[Exercise data Boundary: Start]

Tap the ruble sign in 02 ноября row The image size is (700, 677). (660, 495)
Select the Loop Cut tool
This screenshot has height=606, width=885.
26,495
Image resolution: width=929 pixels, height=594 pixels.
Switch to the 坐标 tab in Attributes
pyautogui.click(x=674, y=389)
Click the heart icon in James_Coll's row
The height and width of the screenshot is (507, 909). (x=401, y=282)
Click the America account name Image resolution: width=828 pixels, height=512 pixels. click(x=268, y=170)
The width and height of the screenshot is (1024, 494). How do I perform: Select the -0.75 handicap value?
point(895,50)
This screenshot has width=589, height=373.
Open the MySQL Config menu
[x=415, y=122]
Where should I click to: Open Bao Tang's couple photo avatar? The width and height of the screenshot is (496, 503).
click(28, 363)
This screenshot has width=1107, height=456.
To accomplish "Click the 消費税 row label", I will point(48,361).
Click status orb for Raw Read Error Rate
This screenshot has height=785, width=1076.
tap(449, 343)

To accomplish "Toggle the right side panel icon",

[Exercise data Boundary: End]

■ What is required
Repeat the records above exactly, from the first line to the last.

■ Solution for this exercise
Tap the ruble sign in 02 ноября row The image size is (700, 677). (660, 495)
Select the Loop Cut tool
This screenshot has height=606, width=885.
26,495
Image resolution: width=929 pixels, height=594 pixels.
Switch to the 坐标 tab in Attributes
pyautogui.click(x=674, y=389)
Click the heart icon in James_Coll's row
The height and width of the screenshot is (507, 909). (x=401, y=282)
Click the America account name Image resolution: width=828 pixels, height=512 pixels. click(x=268, y=170)
The width and height of the screenshot is (1024, 494). How do I perform: Select the -0.75 handicap value?
point(895,50)
This screenshot has width=589, height=373.
Open the MySQL Config menu
[x=415, y=122]
Where should I click to: Open Bao Tang's couple photo avatar? The width and height of the screenshot is (496, 503).
click(28, 363)
This screenshot has width=1107, height=456.
To accomplish "Click the 消費税 row label", I will point(48,361).
Click status orb for Raw Read Error Rate
This screenshot has height=785, width=1076.
tap(449, 343)

To accomplish "Toggle the right side panel icon",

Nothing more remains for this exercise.